En fin, sea por encima del mar, la montaña o el desierto, resulta preferible no mirar lo que hay debajo. Hablo, claro, en nombre de los que sufrimos ese miedo de Ícaro escaldado a acercarnos demasiado al sol.

Sabemos algunas cosas: Por ejemplo, que los accidentes aéreos son muy raros y que estadísticamente es mucho más fácil no contarlo en un viaje por carretera que en uno a través de las nubes. Sólo puede deducirse que el miedo a volar es algo atávico, ancestral; algo que algunos superamos a trancas y barrancas y otros simplemente no pueden afrontar.

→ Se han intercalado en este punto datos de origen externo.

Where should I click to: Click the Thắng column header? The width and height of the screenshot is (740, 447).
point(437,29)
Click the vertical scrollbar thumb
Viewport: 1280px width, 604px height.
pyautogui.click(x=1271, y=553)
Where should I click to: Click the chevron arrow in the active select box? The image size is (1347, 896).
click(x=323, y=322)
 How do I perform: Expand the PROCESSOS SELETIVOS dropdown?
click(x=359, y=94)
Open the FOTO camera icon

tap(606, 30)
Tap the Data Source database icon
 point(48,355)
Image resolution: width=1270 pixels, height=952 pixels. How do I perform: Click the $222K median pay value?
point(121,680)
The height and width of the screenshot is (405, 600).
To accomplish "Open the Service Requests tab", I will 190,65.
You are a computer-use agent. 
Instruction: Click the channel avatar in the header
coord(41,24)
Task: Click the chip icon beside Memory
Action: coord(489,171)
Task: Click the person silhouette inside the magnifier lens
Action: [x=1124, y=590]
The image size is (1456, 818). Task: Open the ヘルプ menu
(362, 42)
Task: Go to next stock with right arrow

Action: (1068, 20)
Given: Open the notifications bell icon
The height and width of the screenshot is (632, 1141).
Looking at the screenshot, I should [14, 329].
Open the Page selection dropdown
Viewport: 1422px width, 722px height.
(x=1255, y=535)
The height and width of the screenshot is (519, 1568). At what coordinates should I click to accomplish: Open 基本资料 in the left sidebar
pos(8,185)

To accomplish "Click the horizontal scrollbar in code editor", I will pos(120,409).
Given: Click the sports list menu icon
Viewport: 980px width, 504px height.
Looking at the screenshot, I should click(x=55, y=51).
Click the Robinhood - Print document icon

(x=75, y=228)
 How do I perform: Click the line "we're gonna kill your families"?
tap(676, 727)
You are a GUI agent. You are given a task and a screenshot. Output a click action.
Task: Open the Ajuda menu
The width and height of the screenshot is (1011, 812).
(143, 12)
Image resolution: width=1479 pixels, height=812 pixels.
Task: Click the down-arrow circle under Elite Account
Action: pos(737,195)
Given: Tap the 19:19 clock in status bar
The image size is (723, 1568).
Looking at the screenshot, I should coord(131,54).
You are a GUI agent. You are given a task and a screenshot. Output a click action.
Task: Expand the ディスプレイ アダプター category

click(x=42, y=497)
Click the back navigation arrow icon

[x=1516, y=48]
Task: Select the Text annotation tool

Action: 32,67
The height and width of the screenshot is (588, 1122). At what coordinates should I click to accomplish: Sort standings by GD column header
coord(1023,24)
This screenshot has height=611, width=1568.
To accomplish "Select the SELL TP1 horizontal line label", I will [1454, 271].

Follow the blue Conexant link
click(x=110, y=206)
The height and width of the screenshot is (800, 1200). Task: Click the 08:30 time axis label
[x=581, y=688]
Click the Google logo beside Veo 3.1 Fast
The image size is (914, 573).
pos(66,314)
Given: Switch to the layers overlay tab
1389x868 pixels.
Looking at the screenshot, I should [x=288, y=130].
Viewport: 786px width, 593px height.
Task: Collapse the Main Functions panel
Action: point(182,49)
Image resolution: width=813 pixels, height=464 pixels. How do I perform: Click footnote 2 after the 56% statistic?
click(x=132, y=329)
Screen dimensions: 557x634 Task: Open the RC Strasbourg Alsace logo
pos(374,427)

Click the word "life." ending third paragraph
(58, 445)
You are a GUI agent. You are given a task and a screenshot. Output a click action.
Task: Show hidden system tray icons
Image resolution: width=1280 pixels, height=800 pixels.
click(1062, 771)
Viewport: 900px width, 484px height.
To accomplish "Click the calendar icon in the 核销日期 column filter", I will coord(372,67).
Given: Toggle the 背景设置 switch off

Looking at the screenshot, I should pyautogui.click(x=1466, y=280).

Podemos caminar, nadar, pero no volar y eso es quizá lo que hace que nos sintamos inermes, llevados más que nunca en alas del Destino. Hemos escuchado tantas cosas a los dos días del trágico accidente en los Alpes, que resulta muy difícil no desarrollar hipótesis sin fundamento, sólo basadas en especulaciones y prejuicios. Lamentablemente la experiencia nos dice que muy pocas veces se llega a conocer las causas últimas de una catástrofe aérea y, con frecuencia, acaban siendo atribuidas a un error humano.

Pero hay algo claro: Por mucho que ahora se intente insinuar que las líneas aéreas de bajo coste sólo buscan cuadrar sus cuentas de resultados y que no ofrecen las mismas garantías que las regulares, debemos considerar que o bien se trata sólo de una postura snob o de una burda mentira: todos los aviones –los “caros” y los “baratos”- pasan exactamente por los mismos controles de seguridad. Y algo más: la flota de aviones de las compañías “low cost” es con frecuencia más moderna que la de las otras.

Más de doce años volando con Germanwings no me han hecho tener menos miedo al avión, pero sí me han llevado a valorar a una compañía que hasta ahora se ha caracterizado por su seriedad, puntualidad, seguridad y corrección con el cliente.

Los que con frecuencia sobrevolamos los Alpes franceses y hemos contemplado tantas veces ,en un cielo sin nubes, la belleza blanca y estática de sus cumbres, no podremos evitar desde ahora un recuerdo a las 150 víctimas; a aquellos que una mañana, a comienzos de la primavera, inciarían el único viaje del que nunca se vuelve.